» What is required
All of the data should be repeated exactly; pictures are not part of the copy.

Top of Supplied information

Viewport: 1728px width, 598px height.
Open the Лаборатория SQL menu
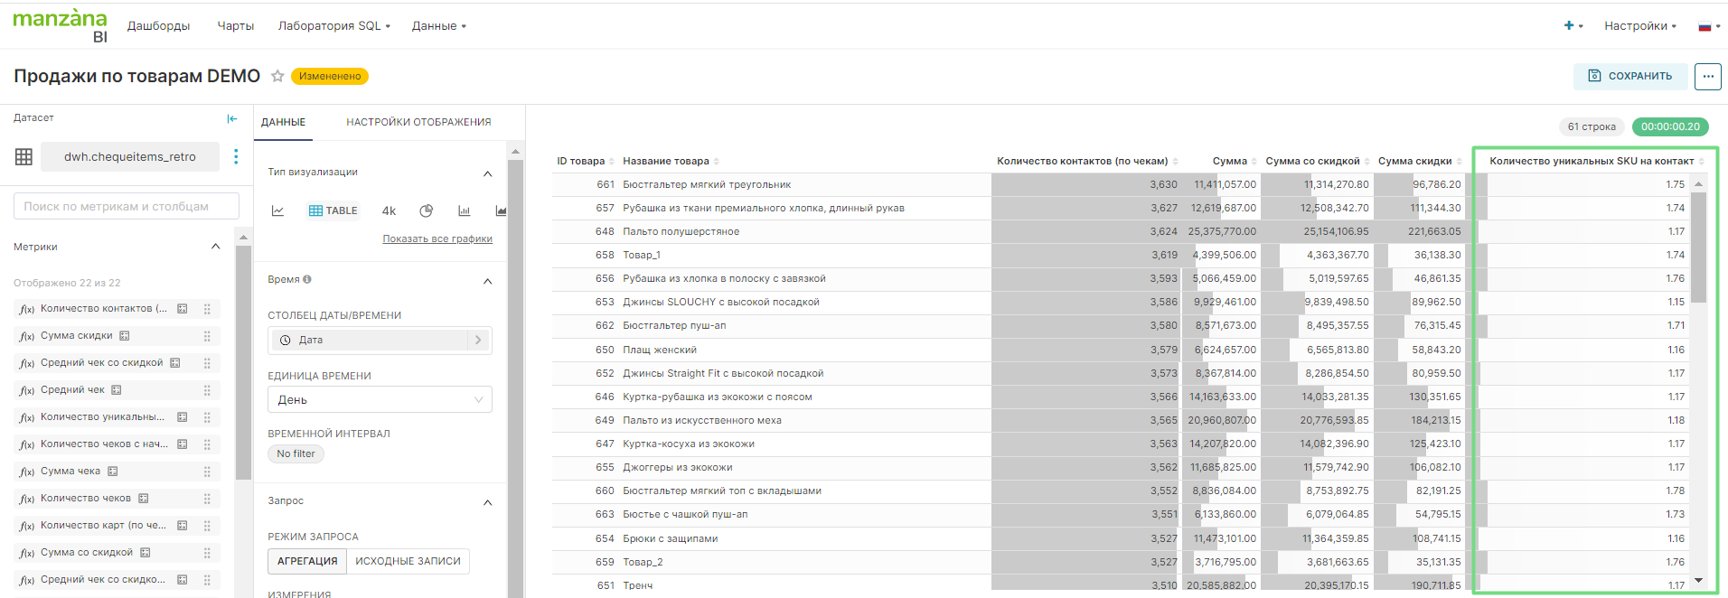(333, 26)
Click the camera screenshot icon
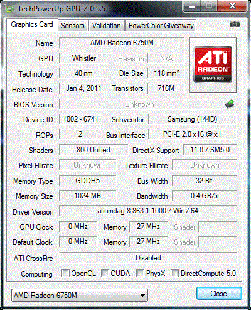251x310 pixels. point(235,24)
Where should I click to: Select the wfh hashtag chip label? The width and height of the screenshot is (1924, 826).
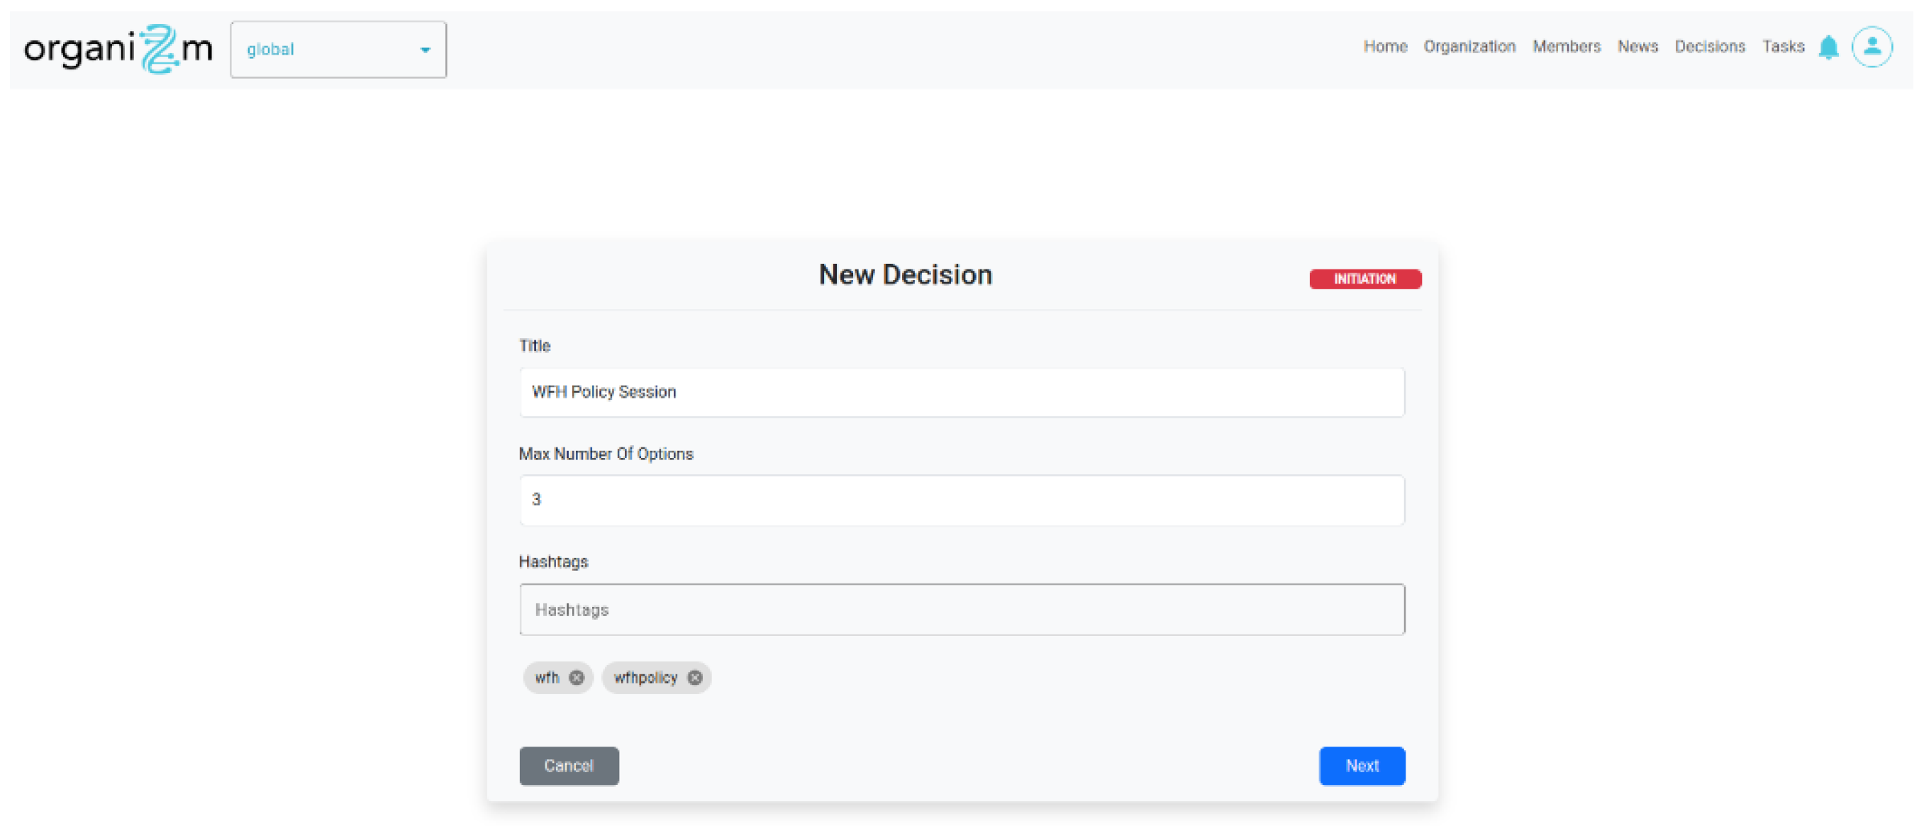[x=547, y=677]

Bottom of Supplied information

» Result of this task
Viewport: 1728px width, 598px height.
Open the Лаборатория SQL menu
(333, 26)
Click the camera screenshot icon
251x310 pixels. point(235,24)
Where should I click to: Select the wfh hashtag chip label? The width and height of the screenshot is (1924, 826).
[x=547, y=677]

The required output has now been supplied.